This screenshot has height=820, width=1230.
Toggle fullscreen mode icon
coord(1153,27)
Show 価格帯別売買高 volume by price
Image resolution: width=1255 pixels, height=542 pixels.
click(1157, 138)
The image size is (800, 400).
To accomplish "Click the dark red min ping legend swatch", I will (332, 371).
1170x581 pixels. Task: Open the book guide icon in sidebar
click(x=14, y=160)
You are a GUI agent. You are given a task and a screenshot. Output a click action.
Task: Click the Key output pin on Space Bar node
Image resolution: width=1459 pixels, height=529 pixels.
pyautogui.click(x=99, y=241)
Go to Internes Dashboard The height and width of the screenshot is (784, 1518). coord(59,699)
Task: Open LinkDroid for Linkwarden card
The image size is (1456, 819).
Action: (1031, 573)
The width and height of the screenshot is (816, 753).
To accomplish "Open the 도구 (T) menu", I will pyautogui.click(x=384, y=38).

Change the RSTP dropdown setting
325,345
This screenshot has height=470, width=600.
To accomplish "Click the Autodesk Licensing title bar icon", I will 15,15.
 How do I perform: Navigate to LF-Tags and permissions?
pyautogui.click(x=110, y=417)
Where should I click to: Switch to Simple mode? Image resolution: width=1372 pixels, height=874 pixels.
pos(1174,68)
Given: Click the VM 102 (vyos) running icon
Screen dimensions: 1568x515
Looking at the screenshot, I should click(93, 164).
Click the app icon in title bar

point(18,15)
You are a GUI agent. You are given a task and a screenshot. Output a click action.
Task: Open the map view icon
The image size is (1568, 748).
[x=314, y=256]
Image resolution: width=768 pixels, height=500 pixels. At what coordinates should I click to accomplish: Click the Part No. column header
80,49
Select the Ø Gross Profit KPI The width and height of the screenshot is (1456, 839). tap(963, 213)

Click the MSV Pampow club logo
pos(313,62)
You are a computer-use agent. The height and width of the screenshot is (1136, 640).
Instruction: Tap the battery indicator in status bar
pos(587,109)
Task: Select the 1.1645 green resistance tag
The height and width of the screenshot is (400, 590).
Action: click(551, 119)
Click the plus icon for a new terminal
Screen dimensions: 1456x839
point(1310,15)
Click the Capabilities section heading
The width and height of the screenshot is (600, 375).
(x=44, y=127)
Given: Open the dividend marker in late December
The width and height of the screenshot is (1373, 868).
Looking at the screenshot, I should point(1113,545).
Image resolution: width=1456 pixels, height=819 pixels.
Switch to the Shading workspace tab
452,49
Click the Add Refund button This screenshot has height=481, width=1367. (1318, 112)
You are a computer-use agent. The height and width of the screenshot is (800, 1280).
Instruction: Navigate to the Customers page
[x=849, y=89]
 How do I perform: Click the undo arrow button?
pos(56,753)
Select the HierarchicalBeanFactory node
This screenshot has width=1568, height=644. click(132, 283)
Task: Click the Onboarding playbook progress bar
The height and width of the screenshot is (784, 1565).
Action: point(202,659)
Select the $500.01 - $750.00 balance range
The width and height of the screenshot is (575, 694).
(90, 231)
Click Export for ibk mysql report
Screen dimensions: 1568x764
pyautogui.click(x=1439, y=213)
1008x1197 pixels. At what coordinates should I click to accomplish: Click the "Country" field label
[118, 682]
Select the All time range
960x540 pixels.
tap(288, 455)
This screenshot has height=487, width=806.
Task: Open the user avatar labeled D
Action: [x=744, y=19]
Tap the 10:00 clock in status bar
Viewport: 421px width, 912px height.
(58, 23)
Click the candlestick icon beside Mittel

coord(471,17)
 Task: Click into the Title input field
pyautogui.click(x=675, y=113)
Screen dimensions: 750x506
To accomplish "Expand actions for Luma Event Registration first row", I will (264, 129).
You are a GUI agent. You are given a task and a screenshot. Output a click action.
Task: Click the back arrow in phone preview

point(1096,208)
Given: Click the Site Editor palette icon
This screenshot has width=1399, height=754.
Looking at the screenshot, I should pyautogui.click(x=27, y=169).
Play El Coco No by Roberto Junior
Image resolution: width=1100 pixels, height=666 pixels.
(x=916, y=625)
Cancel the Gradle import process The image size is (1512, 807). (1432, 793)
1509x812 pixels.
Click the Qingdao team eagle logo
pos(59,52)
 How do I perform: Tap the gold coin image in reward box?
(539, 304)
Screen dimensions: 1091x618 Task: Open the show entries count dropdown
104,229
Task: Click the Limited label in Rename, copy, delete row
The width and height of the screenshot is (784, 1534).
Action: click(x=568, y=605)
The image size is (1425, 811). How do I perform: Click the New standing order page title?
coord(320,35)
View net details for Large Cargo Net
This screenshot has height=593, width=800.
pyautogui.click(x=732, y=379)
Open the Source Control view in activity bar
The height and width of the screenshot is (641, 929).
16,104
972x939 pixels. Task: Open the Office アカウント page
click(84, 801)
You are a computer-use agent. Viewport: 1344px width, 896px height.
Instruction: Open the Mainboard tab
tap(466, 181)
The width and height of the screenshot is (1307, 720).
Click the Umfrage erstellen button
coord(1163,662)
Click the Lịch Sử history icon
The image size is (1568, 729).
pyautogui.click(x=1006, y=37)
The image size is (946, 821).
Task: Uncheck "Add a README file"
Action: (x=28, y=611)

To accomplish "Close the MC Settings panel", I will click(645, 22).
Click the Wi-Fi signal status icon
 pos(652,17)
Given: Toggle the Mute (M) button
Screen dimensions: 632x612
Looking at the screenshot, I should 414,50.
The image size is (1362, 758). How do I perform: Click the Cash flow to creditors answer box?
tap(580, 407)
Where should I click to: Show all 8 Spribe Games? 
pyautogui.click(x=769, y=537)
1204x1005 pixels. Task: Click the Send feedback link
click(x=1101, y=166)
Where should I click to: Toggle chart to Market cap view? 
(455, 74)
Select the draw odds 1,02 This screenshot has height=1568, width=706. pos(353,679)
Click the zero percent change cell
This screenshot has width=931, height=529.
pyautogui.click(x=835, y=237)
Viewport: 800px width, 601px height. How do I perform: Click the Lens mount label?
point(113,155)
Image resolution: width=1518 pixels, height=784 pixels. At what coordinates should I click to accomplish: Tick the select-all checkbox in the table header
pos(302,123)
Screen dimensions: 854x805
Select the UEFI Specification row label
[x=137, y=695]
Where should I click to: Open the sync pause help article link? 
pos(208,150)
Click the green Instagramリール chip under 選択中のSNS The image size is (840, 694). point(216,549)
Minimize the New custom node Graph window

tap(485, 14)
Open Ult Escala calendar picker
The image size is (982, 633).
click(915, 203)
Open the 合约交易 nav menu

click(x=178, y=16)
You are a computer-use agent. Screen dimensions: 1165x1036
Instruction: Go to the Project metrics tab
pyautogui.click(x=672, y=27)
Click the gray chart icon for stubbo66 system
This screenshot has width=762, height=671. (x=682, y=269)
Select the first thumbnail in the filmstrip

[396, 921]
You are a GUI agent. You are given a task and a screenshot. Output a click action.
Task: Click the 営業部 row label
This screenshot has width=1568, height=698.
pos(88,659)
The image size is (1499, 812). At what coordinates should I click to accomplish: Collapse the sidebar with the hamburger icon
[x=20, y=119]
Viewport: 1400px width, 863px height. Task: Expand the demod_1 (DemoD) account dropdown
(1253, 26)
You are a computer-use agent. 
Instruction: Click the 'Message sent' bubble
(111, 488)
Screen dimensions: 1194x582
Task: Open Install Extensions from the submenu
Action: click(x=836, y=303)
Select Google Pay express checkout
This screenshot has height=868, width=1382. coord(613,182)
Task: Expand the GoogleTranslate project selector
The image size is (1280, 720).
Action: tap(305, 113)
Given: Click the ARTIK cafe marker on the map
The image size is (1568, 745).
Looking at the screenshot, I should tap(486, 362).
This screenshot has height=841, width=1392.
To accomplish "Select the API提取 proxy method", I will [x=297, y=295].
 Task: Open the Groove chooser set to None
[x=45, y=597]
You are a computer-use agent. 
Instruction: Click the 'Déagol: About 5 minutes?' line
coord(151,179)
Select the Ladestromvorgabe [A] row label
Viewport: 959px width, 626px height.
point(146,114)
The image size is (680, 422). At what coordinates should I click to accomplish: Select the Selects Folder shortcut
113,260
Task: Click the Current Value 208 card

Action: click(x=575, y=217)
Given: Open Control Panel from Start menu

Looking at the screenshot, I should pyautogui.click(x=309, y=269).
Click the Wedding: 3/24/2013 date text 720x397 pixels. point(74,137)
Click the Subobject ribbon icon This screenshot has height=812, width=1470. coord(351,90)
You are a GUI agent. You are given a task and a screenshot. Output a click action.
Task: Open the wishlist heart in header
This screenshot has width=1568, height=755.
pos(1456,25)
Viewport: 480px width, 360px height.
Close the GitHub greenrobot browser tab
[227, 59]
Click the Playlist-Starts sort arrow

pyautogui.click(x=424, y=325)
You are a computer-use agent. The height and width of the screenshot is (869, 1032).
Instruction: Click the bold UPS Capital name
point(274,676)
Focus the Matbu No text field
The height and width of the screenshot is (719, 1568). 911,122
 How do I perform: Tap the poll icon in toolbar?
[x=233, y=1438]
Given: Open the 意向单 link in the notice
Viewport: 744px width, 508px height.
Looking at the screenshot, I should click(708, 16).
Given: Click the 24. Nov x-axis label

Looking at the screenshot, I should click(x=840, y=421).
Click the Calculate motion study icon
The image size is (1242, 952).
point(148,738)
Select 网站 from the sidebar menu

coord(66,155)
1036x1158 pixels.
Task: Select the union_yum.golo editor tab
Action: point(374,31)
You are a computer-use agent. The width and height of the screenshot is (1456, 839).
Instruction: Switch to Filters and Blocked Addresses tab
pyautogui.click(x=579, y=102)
= = = = = = =
Exercise: Rewrite the rows, starting with the first line and going on through the line with "point(18,15)", and replace "Image resolution" with "Display resolution" while leaving everything else unchanged.

Exercise result:
This screenshot has height=820, width=1230.
Toggle fullscreen mode icon
coord(1153,27)
Show 価格帯別売買高 volume by price
Display resolution: width=1255 pixels, height=542 pixels.
click(1157, 138)
The image size is (800, 400).
To accomplish "Click the dark red min ping legend swatch", I will (332, 371).
1170x581 pixels. Task: Open the book guide icon in sidebar
click(x=14, y=160)
You are a GUI agent. You are given a task and a screenshot. Output a click action.
Task: Click the Key output pin on Space Bar node
Display resolution: width=1459 pixels, height=529 pixels.
pyautogui.click(x=99, y=241)
Go to Internes Dashboard The height and width of the screenshot is (784, 1518). coord(59,699)
Task: Open LinkDroid for Linkwarden card
The image size is (1456, 819).
Action: (1031, 573)
The width and height of the screenshot is (816, 753).
To accomplish "Open the 도구 (T) menu", I will pyautogui.click(x=384, y=38).

Change the RSTP dropdown setting
325,345
This screenshot has height=470, width=600.
To accomplish "Click the Autodesk Licensing title bar icon", I will 15,15.
 How do I perform: Navigate to LF-Tags and permissions?
pyautogui.click(x=110, y=417)
Where should I click to: Switch to Simple mode? Display resolution: width=1372 pixels, height=874 pixels.
pos(1174,68)
Given: Click the VM 102 (vyos) running icon
Screen dimensions: 1568x515
Looking at the screenshot, I should click(93, 164).
Click the app icon in title bar

point(18,15)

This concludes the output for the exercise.